* _EXERCISE_
In the article below about Leonard Roberts and the series Heroes, which outlet received Ali Larter's statement responding to his allegations?

* _PASSAGE FOR REVIEW_

Start of Block

According to actor Leonard Roberts, there were definitely a few villains on the set of NBC’s Heroes. On Wednesday, the actor penned an essay for Variety describing his experiences on set of the early aughts sci-fi series, describing a toxic, racist work environment and tension with his onscreen love interest, Ali Larter, claiming that she treated their white co-stars differently than she treated him. “I pondered why my co-star had exuberantly played a different scene with the Petrelli character involving overt sexuality while wearing lingerie, but found aspects of one involving love and intimacy expressed through dialogue with my character, her husband, disrespectful to her core,” wrote Roberts. “I couldn’t help wondering whether race was a factor.” Beyond Larter, Roberts maintained that the series had no Black writers on the show, there was a publicity shoot where the Black actors were treated poorly, and that he was initially offered a guest-star rate of pay instead of that of a series regular. But ultimately Larter was the reason for his leaving the show after the first season, as Roberts claims that he was written out of the show at the end of season due to the “Ali Larter situation.”
Larter has issued an apology, directly addressing Roberts allegations in the following statement to TVLine:
“I am deeply saddened to hear about Leonard Roberts’s experience on Heroes and I am heartbroken reading his perception of our relationship, which absolutely doesn’t match my memory nor experience on the show. I respect Leonard as an artist and I applaud him or anyone using their voice and platform. I am truly sorry for any role I may have played in his painful experience during that time and I wish him and his family the very best.”
Larter did not respond to Variety’s request to comment. Variety confirmed Roberts’s account with multiple people, and Heroes creator Tim Kring issued a statement acknowledging the lack of diversity and sensitivity behind the camera. “Looking back now, 14 years later, given the very different lens that I view the world through today, I acknowledge that a lack of diversity at upper levels of the staff may have contributed to Leonard experiencing the lack of sensitivity that he describes,” Kring wrote. “I have been committed to improving upon this issue with every project I pursue. I remember Leonard fondly and wish him well.” One thing above all seems clear: Queen Bey knew.

End of Block

* _RECORDED INFORMATION_
Start of Block

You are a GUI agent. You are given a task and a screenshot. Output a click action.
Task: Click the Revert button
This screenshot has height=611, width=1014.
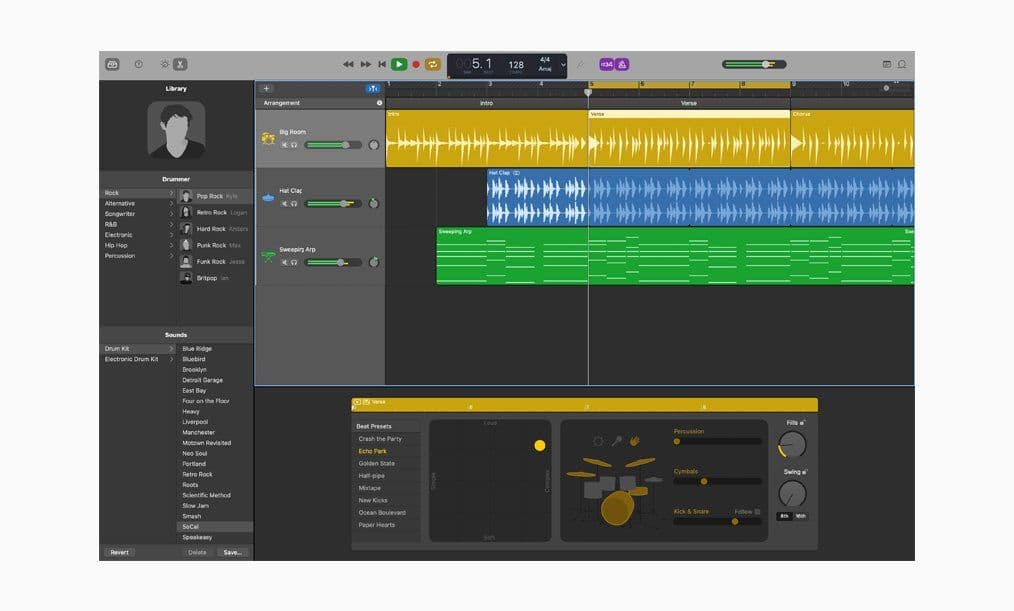point(120,553)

End of Block

* _WRITTEN SOLUTION_
TVLine